Here is the thing about watching American music icon Bob Dylan live in 2018 - you do not go to his concert expecting to hear faithful renditions of songs from the past five decades that have become rock and roll canon.

If you did, and you wandered into his show at the The Star Theatre on Aug 6 blissfully unaware of this important fact, you would have been sorely disappointed.

The 77-year-old, playing his third concert in Singapore, was not so much inclined to simply play his hits straight , but more to live up to his reputation as a master of reinvention.
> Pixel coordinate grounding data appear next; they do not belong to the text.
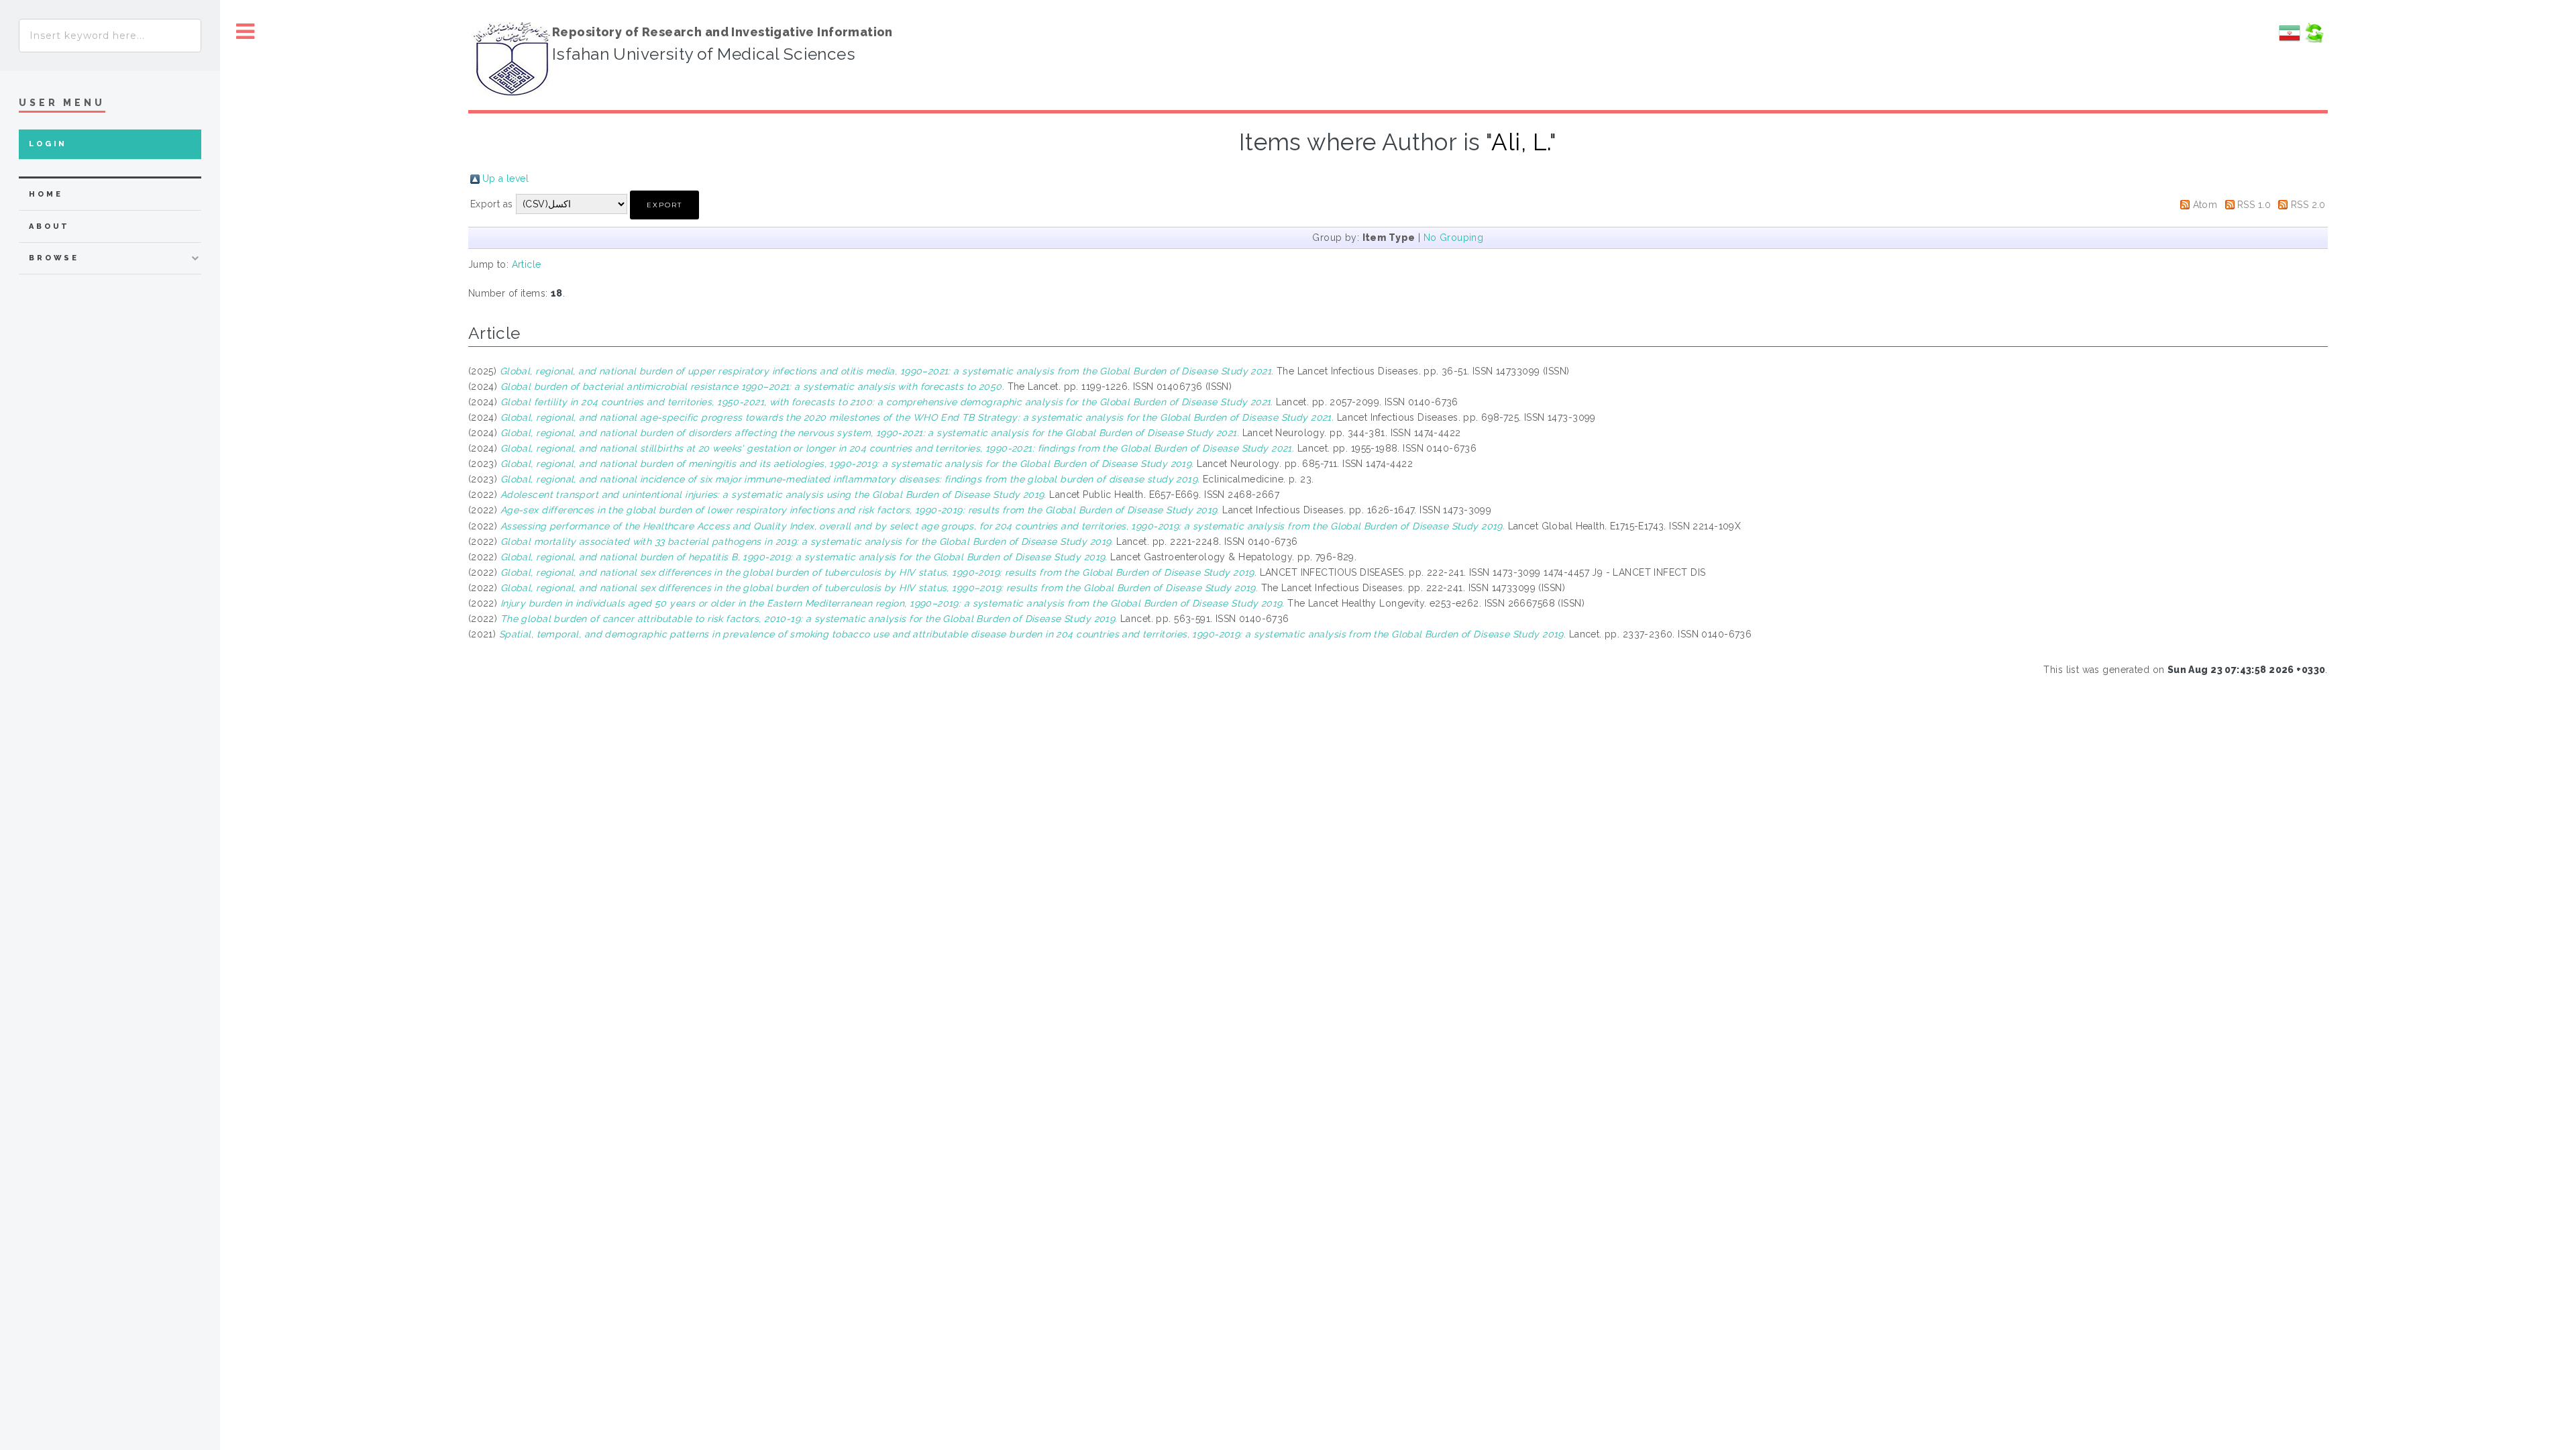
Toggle (245, 32)
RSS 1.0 (2254, 204)
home (45, 194)
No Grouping (1454, 237)
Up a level (505, 178)
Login (48, 144)
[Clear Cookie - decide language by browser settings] (2313, 40)
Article (526, 264)
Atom (2205, 204)
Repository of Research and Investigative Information (722, 32)
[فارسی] (2289, 40)
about (49, 226)
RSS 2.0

Take Blowin' In The Wind, a certified Dylan classic dating back to 1962, played as the first encore after his main set ended. It is stripped off its distinctive melody, and because Dylan's voice these days is famously gruff and gravelly, it takes a couple of lines in the first verse to pass before you realise that it is that famous song.

Highway 61 Revisited, the title track of his 1965 album, went through a similar treatment, although the song retained its rollicking tempo.

Then there is his take on Ballad Of A Thin Man, from the same 1965 album. Despite the rough crooning, the song still shines with an almost-spiritual quality and was certainly one of the highlights of the show.

For close to two hours, Dylan, dressed in a dark suit with red trimmings, sang and tinkled the ivories on a black grand piano. He did not play any guitars, unlike in his last appearance here at the Timbre Rock & Roots music festival back in 2011, but would occasionally blow a few full-blooded notes on the harmonica.

The stage was bare, save for Dylan, his band and their instruments, and several warm-hued lights which were always kept fairly dim.

There was no photography allowed, not even for the media. Prior to the show's start at about 8.30pm, the audience, estimated to be about 4,500-strong, were reminded not to do any kind of recording. To enforce this, burly, black-clad guards roamed the venue, and were quick to go up to anyone who so much as turned on the screens of their phones, even if they were merely checking messages. It is a tad strict, but it did ensure that the audience had their attention focused only on what was happening on stage.

He did not speak a word to the audience, not even to introduce the songs or his band members. The only time he acknowledged the fans was when he walked to the centre of the stage and faced them before making his exit at the end of the main set and the encore.

It did not really matter, because the songs spoke for themselves.

Dylan, who won the Nobel Prize in Literature in 2016, packed his setlist with songs that represented various musical transformations that he went through in his long and prolific discography.

There was no The Times They Are a-Changin', the classic 1964 protest anthem, but he did start the show with the more recent Things Have Changed, a 2000 track that earned him both an Oscar and Golden Globe for its use in comedy-drama Wonder Boys.

From his 1990s output there were robust renditions of Love Sick and Make You Feel My Love while his 1970s work was represented by Tangled Up In Blue.

His last three albums might comprise covers of Great American songbook tunes and traditional pop songs but his setlist focused more on tracks like Pay In Blood from Tempest (2012), his last album of original songs.

The live take is a lot more faithful to the album version, perhaps because it was a relatively recently recording. But make no mistake, give him enough time and Dylan would surely have found a way to re-imagine the song live, just like he has done with his classics.